### SET EXERCISE
Set down, word for word, the stretch of rows below running from the first row through the line containing "pyautogui.click(x=111, y=58)", with both ends included.
** BEGIN DATA EXTRACT **
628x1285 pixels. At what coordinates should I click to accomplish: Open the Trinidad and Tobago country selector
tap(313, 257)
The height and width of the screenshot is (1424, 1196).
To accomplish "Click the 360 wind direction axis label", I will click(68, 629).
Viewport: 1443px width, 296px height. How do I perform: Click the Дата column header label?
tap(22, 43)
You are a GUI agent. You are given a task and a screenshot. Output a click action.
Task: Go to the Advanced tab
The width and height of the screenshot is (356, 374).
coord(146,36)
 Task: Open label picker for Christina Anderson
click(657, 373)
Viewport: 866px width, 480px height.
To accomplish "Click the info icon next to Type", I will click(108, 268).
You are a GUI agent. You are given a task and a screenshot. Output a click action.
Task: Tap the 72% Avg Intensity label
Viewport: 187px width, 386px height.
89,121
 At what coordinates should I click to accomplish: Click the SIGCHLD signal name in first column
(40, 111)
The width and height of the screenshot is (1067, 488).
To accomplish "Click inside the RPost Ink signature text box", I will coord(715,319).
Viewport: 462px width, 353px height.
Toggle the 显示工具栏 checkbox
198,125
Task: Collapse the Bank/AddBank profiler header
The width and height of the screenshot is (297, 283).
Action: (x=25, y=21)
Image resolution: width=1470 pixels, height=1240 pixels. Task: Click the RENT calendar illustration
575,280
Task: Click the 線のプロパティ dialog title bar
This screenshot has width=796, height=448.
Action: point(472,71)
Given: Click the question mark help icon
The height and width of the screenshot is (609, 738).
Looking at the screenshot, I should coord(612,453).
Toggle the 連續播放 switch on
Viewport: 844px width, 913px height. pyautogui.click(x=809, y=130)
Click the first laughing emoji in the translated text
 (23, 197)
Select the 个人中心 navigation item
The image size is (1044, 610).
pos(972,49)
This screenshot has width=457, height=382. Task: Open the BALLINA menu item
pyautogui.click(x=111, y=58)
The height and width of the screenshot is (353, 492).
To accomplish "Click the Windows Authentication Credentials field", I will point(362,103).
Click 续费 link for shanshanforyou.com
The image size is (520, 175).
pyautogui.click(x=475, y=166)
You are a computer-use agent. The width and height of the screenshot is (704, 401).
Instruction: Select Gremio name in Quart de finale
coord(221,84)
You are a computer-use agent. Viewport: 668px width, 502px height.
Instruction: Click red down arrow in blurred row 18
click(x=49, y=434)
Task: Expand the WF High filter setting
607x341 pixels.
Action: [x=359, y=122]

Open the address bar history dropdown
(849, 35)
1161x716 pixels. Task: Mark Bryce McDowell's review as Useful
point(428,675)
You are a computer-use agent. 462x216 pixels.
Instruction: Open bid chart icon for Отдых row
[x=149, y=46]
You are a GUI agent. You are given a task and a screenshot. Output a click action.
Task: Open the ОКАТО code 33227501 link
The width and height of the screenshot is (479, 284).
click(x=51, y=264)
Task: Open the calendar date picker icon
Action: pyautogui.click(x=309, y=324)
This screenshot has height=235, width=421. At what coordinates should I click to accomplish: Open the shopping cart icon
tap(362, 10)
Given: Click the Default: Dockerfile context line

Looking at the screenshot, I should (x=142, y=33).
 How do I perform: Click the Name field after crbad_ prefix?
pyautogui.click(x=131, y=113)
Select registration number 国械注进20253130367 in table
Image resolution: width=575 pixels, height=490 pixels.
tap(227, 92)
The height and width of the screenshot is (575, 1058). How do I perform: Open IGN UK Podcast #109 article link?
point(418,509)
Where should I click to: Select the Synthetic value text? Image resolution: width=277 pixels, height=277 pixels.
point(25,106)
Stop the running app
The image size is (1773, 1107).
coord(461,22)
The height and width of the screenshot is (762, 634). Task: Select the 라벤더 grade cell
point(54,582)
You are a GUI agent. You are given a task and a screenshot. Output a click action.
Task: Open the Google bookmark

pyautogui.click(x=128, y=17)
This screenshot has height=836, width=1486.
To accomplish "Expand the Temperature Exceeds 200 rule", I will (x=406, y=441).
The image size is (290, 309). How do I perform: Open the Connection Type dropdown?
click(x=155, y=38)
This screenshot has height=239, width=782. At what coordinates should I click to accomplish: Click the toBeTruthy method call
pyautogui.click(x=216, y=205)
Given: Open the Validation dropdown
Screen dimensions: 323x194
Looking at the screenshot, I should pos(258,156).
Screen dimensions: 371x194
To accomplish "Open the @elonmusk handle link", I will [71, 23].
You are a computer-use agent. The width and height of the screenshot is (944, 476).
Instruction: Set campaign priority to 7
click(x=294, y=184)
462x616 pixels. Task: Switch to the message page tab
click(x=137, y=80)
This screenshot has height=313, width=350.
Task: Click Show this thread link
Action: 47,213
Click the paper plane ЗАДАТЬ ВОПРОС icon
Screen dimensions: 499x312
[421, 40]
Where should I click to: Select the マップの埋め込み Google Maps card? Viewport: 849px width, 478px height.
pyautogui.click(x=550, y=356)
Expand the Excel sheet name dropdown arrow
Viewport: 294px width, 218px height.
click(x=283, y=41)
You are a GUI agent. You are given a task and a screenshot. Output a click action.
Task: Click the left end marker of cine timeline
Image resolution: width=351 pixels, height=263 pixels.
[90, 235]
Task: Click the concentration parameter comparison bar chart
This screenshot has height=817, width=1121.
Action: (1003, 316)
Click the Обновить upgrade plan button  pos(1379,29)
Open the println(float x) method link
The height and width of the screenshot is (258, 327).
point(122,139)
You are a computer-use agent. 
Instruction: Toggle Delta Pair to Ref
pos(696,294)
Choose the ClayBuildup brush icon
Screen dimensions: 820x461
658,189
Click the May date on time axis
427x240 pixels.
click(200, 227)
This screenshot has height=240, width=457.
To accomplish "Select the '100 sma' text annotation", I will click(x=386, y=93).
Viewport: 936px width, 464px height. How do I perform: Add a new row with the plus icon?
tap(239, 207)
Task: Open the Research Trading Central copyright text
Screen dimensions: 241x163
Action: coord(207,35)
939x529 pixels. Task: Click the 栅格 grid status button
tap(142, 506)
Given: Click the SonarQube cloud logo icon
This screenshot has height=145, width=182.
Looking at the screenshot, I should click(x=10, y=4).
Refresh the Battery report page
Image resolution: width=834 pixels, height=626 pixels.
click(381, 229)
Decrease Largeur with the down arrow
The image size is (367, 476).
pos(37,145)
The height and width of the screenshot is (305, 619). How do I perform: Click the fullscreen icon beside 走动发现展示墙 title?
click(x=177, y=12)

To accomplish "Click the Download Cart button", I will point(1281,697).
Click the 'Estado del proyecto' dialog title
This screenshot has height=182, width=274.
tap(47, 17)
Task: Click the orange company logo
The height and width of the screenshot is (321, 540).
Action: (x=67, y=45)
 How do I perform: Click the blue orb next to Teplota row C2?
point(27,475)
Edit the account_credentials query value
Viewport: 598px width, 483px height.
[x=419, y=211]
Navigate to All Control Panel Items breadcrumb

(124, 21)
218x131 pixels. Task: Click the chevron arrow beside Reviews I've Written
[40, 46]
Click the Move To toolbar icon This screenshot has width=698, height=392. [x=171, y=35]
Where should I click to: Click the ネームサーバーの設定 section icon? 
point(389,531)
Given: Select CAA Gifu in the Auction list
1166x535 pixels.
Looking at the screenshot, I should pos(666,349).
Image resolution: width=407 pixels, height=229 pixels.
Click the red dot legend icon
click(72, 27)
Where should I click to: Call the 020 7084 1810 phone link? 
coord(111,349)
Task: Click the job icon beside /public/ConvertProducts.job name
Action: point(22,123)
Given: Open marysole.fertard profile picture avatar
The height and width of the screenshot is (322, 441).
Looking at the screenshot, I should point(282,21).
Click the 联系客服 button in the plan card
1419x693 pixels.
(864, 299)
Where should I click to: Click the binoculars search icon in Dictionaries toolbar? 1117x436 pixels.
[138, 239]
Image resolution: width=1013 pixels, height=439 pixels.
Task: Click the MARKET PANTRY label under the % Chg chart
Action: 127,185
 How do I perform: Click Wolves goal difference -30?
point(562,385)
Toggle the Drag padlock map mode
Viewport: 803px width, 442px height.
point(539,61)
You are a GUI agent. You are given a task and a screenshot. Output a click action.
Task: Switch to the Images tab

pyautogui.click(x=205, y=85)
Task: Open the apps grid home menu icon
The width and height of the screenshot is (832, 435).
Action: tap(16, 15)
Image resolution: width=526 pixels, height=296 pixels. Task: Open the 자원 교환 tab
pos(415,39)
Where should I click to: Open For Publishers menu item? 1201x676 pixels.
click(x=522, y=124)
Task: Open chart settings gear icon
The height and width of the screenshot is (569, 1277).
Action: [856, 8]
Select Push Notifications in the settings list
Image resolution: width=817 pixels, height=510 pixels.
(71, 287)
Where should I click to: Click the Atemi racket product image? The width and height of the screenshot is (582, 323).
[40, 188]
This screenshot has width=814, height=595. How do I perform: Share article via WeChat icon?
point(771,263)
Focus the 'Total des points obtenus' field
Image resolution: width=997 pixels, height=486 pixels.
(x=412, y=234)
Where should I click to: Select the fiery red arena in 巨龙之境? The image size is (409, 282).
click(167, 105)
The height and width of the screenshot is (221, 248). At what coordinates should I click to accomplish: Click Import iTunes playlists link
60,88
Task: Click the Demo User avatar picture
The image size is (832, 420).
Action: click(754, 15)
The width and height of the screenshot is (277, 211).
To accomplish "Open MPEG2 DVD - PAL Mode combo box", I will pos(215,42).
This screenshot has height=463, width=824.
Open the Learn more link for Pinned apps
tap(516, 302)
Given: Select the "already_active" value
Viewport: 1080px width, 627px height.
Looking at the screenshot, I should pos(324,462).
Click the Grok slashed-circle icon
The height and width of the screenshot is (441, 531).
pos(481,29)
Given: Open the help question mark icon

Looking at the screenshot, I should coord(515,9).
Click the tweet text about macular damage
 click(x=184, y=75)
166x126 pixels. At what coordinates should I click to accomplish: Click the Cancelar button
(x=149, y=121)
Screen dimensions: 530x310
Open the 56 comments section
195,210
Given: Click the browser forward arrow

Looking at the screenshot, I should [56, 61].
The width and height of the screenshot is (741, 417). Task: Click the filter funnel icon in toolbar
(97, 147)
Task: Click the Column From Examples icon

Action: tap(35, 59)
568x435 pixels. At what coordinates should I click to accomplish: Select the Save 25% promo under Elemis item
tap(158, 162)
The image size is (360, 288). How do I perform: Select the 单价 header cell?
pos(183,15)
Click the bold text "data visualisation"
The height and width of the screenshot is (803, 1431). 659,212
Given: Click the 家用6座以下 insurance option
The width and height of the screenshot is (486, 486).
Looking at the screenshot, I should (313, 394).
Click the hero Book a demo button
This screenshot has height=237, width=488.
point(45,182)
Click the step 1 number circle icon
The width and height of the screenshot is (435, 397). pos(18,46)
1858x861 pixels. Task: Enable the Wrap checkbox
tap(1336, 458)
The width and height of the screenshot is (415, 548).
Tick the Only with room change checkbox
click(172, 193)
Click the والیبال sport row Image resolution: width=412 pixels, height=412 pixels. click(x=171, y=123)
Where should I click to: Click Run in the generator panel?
** END DATA EXTRACT **
### RESULT BELOW
628x1285 pixels. At what coordinates should I click to accomplish: Open the Trinidad and Tobago country selector
tap(313, 257)
The height and width of the screenshot is (1424, 1196).
To accomplish "Click the 360 wind direction axis label", I will click(68, 629).
Viewport: 1443px width, 296px height. How do I perform: Click the Дата column header label?
tap(22, 43)
You are a GUI agent. You are given a task and a screenshot. Output a click action.
Task: Go to the Advanced tab
The width and height of the screenshot is (356, 374).
coord(146,36)
 Task: Open label picker for Christina Anderson
click(657, 373)
Viewport: 866px width, 480px height.
To accomplish "Click the info icon next to Type", I will click(108, 268).
You are a GUI agent. You are given a task and a screenshot. Output a click action.
Task: Tap the 72% Avg Intensity label
Viewport: 187px width, 386px height.
89,121
 At what coordinates should I click to accomplish: Click the SIGCHLD signal name in first column
(40, 111)
The width and height of the screenshot is (1067, 488).
To accomplish "Click inside the RPost Ink signature text box", I will coord(715,319).
Viewport: 462px width, 353px height.
Toggle the 显示工具栏 checkbox
198,125
Task: Collapse the Bank/AddBank profiler header
The width and height of the screenshot is (297, 283).
Action: (x=25, y=21)
Image resolution: width=1470 pixels, height=1240 pixels. Task: Click the RENT calendar illustration
575,280
Task: Click the 線のプロパティ dialog title bar
This screenshot has width=796, height=448.
Action: point(472,71)
Given: Click the question mark help icon
The height and width of the screenshot is (609, 738).
Looking at the screenshot, I should coord(612,453).
Toggle the 連續播放 switch on
Viewport: 844px width, 913px height. pyautogui.click(x=809, y=130)
Click the first laughing emoji in the translated text
 (23, 197)
Select the 个人中心 navigation item
The image size is (1044, 610).
pos(972,49)
This screenshot has width=457, height=382. Task: Open the BALLINA menu item
pyautogui.click(x=111, y=58)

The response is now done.